I think most hunters, have at one time or another shot a fawn. I shot a fawn slug hunting, three years ago, it looked like a young doe at 85 yards. I have also shot button bucks, when I was a young bowhunter. I do not think that it is wrong, I wish more hunters would pass up fawns, in case they are button bucks, but it happens. We can always wish or hope, but each hunter is different. I asked my son to pass up button bucks last year---which he did--- while bowhunting, I now think I should have let him take a shot, it was his first year, and he needs the experience of harvesting deer.


----------



## headhunter

steeliekingfisher, To grow big bucks here is what is needed (in order of importance)

Age) #1 limiting factor to producing big bucks. No age, no size

Nutrition) Good food, for rebuilding muscle tissue from winter hardship etc. The LAST thing the deer's body will splurge on is his rack.

Genetics) Most bucks in ND have a good enough gene pool to be producing "trophy" size racks by age 3.5.....Genetics do you NO good if the buck doesn't make it to 3.5.

I aged 4 bucks killed by me and a friend in the last few years. all bucks were at least 146 B/C inches. The largest was 153".

2 were 3.5!

1 was 4.5

The other I couldn't tell if he was 3 or 4........ Unbelievable genetics . Goes to show with age you WILL have better bucks.


----------



## duckdowner007

hey man nice topic your brave soul. And sice you are so brave i will admit my first deer was a doe. And yes the meat does taste better. We had a comparison test and evrybody thought the doe was better than the buck. THat was when i was 13 i'm fifteen now. That day i missed a buck and took the doe. And boy was i glad it tasted so good. Now I only shoot bucks unless it comes down to the last day for meat if my dad hasn't gotten anything. Nothing wrong with helping the population. I read it's good to take a doe sometimes. In nevada a junior hunter like me has the option of shooting a doe or buck because we have an either sex tag. This is good because it get's kid into hunting and sucess. Thanks for the controversial topic i love it. Remember man nothing wrong with taking a doe. Thanks also for the forum so i can finally let it out and tell someone i shot a doe instead of a buck my first hunt, and not be ashamed. Also i liked how you handled the situation nicely done. :sniper:   :lol:  :wink: :beer:


----------



## R y a n

headhunter said:


> steeliekingfisher, To grow big bucks here is what is needed (in order of importance)
> 
> Age) #1 limiting factor to producing big bucks. No age, no size
> 
> Nutrition) Good food, for rebuilding muscle tissue from winter hardship etc. The LAST thing the deer's body will splurge on is his rack.
> 
> Genetics) Most bucks in ND have a good enough gene pool to be producing "trophy" size racks by age 3.5.....Genetics do you NO good if the buck doesn't make it to 3.5.
> 
> I aged 4 bucks killed by me and a friend in the last few years. all bucks were at least 146 B/C inches. The largest was 153".
> 
> 2 were 3.5!
> 
> 1 was 4.5
> 
> The other I couldn't tell if he was 3 or 4........ Unbelievable genetics . Goes to show with age you WILL have better bucks.
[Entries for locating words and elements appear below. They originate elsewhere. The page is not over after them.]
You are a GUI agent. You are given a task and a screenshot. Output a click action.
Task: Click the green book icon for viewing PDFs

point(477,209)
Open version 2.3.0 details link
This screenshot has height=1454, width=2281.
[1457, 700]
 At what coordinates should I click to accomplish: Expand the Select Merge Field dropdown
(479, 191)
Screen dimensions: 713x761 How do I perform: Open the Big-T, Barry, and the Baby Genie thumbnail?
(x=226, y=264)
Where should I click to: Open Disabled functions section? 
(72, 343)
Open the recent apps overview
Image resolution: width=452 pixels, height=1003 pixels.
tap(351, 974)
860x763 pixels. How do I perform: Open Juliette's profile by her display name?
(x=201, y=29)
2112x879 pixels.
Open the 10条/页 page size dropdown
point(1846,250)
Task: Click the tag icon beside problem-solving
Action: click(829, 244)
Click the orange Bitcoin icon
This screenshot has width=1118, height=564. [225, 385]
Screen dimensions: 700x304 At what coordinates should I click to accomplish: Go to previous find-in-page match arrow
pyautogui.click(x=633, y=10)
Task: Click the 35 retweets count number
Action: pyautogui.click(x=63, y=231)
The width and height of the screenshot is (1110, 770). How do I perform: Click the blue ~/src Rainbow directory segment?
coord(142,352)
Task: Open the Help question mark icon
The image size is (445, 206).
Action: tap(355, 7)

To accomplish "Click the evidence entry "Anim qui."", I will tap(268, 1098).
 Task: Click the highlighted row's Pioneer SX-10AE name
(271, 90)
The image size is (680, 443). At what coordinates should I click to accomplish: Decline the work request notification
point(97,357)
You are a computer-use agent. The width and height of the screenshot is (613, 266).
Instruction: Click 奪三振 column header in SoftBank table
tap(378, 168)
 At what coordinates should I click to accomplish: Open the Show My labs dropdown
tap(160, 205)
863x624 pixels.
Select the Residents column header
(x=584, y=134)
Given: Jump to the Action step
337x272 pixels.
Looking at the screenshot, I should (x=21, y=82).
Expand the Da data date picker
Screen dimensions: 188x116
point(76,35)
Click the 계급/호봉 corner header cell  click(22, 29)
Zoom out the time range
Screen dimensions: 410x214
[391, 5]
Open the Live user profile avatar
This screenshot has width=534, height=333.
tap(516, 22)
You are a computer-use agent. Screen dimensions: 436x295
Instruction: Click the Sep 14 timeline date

HeadHunter is correct... it is all about age, nutrition and genetics! Take a look at my Avator pic. The 2 bucks pictured there were shot 15 miles apart. Mine was shot in an area that was predominantly open range with very few crop fields around. It was shot in an area that traditionally has MANY large whitetails running around as almost all the land around it is locked up solid. In fact that was one of the smallest bucks we saw around there that year! The area is very difficult to hunt do to the hilly nature of the area and lack of roads.

My father's larger buck was shot in an area that was surrounded by corn. We saw VERY few bucks in that area. Much of that area is quite inaccessible due to high water and submerged roads. Consequently, many deer in that area get a chance to grow a few years.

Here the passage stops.